The moon was a crescent shadow on the blue lawn next door as a gunmetal gray Buick ambled up the street. The headlights flashed on brightly for a moment before they suddenly dimmed.
“Christ, another protester,” I murmured to myself as I walked out of my house.
Two weeks before, Federal Judge Arthur W. Garrity had decisively ordered that the city of Boston’s schools should desegregate immediately. The judge’s intrepid decision had been swift and unexpected. Hundreds of dissidents from Boston had descended upon Arthur Garrity’s handsome and sheltered neighborhood in the exclusive suburb of Wellesley, 12 miles west of Boston. Residents of both Charlestown and South Boston had formed a series of marches up and down Radcliffe Road three days before. The staged protest had taken the Watergate House impeachment hearings off the front page of The Boston Globe.
In the summer of 1974, Judge Garrity lived two doors down from my parents’ house.
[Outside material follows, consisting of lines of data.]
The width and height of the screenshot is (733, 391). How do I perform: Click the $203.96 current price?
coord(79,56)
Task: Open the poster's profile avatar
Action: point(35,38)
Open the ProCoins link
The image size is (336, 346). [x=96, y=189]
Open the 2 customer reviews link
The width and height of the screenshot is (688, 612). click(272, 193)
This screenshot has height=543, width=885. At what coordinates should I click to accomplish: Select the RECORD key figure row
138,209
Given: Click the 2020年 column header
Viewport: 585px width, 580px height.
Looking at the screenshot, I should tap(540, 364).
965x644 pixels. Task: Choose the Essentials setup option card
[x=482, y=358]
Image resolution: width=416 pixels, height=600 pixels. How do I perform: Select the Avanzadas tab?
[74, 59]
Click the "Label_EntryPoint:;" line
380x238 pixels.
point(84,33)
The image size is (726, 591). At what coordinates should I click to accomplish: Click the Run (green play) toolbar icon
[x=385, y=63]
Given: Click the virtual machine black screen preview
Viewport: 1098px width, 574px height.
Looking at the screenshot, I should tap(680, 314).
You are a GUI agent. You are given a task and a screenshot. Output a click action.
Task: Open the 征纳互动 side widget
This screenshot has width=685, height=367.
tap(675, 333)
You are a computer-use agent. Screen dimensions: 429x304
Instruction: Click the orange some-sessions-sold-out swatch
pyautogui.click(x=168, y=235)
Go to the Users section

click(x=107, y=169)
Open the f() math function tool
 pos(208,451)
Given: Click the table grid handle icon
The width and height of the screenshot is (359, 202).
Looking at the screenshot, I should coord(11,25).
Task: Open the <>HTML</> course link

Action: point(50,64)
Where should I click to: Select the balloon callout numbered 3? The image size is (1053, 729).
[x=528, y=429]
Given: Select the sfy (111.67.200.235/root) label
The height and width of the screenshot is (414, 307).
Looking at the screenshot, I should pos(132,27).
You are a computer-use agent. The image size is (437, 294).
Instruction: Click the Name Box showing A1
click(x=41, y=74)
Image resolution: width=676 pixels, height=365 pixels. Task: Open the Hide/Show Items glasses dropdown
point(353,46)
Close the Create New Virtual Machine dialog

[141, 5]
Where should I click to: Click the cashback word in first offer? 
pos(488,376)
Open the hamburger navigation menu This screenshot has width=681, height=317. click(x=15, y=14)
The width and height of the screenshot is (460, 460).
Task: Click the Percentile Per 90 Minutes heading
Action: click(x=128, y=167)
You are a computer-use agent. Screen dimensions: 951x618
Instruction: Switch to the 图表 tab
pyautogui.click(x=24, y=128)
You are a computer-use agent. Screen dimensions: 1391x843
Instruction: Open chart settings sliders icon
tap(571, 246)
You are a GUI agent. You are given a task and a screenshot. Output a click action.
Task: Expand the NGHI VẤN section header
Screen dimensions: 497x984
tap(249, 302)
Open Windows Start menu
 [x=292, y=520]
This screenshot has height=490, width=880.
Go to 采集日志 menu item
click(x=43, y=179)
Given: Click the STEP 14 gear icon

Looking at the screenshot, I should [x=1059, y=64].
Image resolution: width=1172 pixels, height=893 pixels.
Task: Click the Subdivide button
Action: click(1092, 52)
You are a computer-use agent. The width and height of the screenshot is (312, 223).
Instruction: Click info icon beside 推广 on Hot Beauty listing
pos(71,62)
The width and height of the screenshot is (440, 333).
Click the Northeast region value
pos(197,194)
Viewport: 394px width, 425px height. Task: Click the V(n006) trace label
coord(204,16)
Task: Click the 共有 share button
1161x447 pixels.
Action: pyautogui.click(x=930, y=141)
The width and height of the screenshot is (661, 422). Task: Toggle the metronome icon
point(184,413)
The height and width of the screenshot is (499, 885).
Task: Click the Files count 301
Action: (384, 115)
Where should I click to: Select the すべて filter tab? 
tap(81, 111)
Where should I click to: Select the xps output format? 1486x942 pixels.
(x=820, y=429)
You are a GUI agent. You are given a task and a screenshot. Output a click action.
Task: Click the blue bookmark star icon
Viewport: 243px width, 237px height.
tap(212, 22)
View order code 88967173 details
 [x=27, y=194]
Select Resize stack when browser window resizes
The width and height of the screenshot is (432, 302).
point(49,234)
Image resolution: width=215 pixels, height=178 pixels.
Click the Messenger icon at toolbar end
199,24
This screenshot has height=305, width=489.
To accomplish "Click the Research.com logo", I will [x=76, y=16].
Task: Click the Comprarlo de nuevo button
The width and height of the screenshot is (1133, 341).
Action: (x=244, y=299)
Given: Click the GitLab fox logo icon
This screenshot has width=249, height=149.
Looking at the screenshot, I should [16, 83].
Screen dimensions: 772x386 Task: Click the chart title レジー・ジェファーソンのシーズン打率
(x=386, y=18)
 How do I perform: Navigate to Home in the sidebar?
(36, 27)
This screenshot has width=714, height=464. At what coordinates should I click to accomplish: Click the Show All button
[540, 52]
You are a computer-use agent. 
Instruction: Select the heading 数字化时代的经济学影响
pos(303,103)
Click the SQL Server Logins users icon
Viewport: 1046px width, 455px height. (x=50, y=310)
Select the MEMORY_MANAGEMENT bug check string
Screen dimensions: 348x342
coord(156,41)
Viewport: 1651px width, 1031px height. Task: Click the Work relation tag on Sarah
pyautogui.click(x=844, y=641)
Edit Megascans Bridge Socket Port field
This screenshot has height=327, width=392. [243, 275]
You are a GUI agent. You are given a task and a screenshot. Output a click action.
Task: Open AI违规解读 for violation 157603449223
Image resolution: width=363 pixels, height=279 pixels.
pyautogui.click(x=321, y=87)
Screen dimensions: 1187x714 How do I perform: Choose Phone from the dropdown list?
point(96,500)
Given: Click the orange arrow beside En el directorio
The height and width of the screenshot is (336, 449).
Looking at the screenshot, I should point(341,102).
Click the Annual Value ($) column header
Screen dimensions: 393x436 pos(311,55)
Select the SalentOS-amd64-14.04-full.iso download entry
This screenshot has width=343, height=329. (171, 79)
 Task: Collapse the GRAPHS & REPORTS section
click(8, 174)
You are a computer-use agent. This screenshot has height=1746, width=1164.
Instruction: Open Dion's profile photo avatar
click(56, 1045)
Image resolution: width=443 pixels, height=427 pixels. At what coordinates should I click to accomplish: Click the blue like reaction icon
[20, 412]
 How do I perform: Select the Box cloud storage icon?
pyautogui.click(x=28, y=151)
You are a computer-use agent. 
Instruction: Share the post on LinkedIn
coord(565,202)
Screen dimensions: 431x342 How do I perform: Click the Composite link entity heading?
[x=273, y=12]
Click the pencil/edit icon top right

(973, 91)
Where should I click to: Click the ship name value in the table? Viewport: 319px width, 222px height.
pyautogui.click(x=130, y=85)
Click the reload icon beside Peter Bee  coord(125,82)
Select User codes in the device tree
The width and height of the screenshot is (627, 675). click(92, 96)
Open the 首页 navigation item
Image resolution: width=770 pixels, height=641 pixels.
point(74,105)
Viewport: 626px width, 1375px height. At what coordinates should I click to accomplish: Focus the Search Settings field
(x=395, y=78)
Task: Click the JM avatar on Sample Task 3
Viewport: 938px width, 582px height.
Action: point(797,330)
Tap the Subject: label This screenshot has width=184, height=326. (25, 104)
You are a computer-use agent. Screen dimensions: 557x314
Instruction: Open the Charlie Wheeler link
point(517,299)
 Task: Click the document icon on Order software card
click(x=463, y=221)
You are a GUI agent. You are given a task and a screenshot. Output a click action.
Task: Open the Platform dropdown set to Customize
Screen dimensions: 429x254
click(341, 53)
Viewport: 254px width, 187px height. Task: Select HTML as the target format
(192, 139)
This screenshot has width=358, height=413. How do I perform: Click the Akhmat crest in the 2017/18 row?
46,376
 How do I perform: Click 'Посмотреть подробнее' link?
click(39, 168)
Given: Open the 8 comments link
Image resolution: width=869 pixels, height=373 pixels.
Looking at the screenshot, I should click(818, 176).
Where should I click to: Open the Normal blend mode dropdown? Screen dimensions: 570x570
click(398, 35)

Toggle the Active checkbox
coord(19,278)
I timidly approached the Buick, realizing that the driver was staring out at Judge Garrity’s house. “Can I help you?” I asked apprehensively.
“I saw you come out of the Kelly house,” he replied. The street light shined into the man’s intense eyes. I observed a stocky, middle-aged, African-American man wearing a standard business suit, a plain white shirt, and an unadorned tie. A gun was clearly visible lodged in a brown shoulder holster.
“I am Greg,” he stated, “United States Secret Service.”
“I am Shaun Kelly,” I replied, “a friend of Judge Garrity – and a neighbor.”
“I know,” he smiled.
“Do you have to stay here all night, Greg?”
“Yup,” he answered, “until 0800 tomorrow morning.”
“Would you like some coffee?” I asked.
“That would be terrific,” he responded. I skated back to my house and made Greg a mug of instant – two teaspoons of milk and hold the sugar.
For the next several weeks, the veteran Secret Serviceman and I had nightly conversations in his 1972 navy-blue Buick, sipping on coffee as we chatted the night away. Greg had worked for the Treasury Department for 31 years. In the summer of ’74, he had been assigned to a nighttime protection assignment for Judge Garrity. After Greg and I got to know one another, he eventually informed me that he would retire from active duty after his assignment on the Garrity case was completed.
As we sat in his car night after night, Greg recalled participating in a complicated federal sting operation involving laundered money in Philadelphia. He told me about protecting Soviet Premier Nikita Khrushchev during his 1957 visit to the United States. He reminisced about his involvement in the French Connection case in New York. He described a fierce gun battle he had participated in involving members of the New England Mafia involving Raymond Patriarca. In the end, a kaleidoscope of incidents, events, and memories tumbled forth from Greg’s lips each evening. In my mind, this was better than television.
This was the real thing.
“Considering that you’ve seen it all, Greg,” I stated to him one night, “which incident has most surprised you during your time with the Service?”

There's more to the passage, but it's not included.